The present invention relates to an ink jet print head of the type in which a nozzle plate, a fluid path forming member and an elastically deformable cover member are layered, and pressure generating means are attached to the cover member.
An ink jet print head of the type in which a nozzle plate, a fluid path forming member and an elastically deformable cover member are layered, and pressure generating means, for example, piezoelectric vibrators of a flexure vibration mode, are attached to the surface of the cover member, is known. In the print head, most of the members or constituent elements of the print head are made of ceramics. Accordingly, it is possible to layer the green sheets of those elements and to sinter the layered ones. In other words, these elements may be jointed together without adhesive, and hence there is eliminated a bonding step by adhesive in the manufacturing process of the print head, and the manufacturing process is simplified.
In the print head, as shown in FIG. 32(a), discrete electrodes B, B, . . . , B of piezoelectric vibrators A, A, . . . , A are connected to an external device by a flexible cable C.

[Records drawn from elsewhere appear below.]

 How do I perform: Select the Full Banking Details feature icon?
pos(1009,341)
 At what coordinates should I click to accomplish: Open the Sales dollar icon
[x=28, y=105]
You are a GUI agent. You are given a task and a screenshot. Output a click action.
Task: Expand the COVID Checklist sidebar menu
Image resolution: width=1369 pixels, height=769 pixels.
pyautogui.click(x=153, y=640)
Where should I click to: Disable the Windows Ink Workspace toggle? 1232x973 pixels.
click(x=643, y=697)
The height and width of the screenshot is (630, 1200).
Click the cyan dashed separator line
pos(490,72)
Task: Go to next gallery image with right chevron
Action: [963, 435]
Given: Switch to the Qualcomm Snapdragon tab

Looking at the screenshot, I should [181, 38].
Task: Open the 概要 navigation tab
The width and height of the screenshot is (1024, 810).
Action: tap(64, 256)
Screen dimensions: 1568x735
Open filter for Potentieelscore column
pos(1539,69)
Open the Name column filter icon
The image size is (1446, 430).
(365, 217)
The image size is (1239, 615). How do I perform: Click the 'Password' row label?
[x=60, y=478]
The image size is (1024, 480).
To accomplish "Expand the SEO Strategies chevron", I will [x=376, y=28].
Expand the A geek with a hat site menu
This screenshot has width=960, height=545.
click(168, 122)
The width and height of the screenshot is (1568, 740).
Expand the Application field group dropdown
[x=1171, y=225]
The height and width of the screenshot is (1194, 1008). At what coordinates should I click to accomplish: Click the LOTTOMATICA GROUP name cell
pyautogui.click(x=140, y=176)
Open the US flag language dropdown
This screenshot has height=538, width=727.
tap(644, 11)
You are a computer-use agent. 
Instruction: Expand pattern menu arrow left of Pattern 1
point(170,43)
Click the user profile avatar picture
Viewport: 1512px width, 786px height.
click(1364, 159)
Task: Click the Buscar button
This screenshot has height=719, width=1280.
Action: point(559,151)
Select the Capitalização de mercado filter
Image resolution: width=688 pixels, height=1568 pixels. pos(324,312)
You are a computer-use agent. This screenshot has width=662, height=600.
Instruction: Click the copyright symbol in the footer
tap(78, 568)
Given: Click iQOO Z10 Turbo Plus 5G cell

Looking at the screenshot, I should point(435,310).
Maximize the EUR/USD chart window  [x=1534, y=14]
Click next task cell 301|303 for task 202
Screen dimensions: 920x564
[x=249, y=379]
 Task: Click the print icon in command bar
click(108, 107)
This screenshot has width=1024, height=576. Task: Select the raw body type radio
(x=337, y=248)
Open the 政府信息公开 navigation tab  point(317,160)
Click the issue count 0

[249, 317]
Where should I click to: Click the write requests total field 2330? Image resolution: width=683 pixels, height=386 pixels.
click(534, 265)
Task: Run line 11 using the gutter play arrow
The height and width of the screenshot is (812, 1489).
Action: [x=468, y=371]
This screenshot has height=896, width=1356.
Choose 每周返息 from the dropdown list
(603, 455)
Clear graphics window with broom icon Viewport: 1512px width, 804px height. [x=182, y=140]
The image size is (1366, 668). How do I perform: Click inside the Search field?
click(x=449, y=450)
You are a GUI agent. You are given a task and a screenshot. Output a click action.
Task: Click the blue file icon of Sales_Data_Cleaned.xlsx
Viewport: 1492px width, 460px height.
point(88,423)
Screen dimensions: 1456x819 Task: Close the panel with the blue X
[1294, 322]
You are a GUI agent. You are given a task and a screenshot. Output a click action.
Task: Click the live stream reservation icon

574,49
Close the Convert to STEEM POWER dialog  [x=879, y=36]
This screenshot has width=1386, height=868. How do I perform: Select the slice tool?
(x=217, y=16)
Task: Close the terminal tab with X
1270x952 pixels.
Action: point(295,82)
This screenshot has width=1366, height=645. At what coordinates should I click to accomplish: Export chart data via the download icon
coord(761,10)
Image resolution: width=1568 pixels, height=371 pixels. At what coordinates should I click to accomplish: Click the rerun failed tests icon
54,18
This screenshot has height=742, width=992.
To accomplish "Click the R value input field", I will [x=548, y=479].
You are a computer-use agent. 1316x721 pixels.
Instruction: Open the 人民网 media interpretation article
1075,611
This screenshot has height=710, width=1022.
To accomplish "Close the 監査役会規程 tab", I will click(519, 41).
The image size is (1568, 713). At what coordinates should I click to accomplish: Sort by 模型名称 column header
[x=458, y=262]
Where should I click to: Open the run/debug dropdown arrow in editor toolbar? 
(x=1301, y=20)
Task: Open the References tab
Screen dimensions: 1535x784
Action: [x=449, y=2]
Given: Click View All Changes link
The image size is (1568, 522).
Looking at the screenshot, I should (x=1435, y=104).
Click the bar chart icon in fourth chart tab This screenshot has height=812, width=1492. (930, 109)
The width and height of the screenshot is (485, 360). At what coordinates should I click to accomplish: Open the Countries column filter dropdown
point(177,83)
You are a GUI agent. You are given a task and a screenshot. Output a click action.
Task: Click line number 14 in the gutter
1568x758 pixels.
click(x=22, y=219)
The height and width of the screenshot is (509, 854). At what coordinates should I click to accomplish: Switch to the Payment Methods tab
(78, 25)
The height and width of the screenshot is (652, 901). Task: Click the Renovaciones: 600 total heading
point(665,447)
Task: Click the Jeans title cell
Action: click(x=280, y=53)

To improve the print quality and the printing speed, some type of the print head has an increased number of nozzle holes. In this type of the print head, the discrete electrodes are extremely narrow in width, and the number of them is large. Connection work of these discrete electrodes to a flexible cable C is very difficult. Further, the conductive patterns of the flexible cable C as signal paths connecting an external device to the print head are also considerably narrow. The narrow conductive patterns have high electrical resistance. To feed signals of satisfactorily high level from the external device to the print head through the conductive patterns, a drive circuit of high drive voltage and high power is required.
To solve the problem, there is a proposal as shown in FIG. 32(b). In the proposal, a semiconductor chip D with a drive signal generating function is fastened to the surface of an actuator unit E of the print head and sealed by resin F. The semiconductor chip D must be mounted at a place on the actuator unit E where no piezoelectric vibrators are present. This increases the size of the print head, and requires additional work to connect the signal output terminals of the semiconductor chip D to the discrete electrodes B, B, . . . , B by wires G and G'.
The flexible cable that connects electric signals from the external device to the print head is mounted on the actuator unit in such a way that the cable extends over the arrays of piezoelectric vibrators on the rear side of the actuator unit, and are secured at both the ends in width direction to the terminals connecting to the discrete electrodes on both sides of the actuator unit. Such a mounting of the flexible cable creates some problems. For example, in the case of the loosely mounted flexible cable, if an external force acts on the flexible cable, the flexible cable will come in contact with the piezoelectric vibrators. In this state, the cable suppressively acts on the vibration of the piezoelectric vibrators.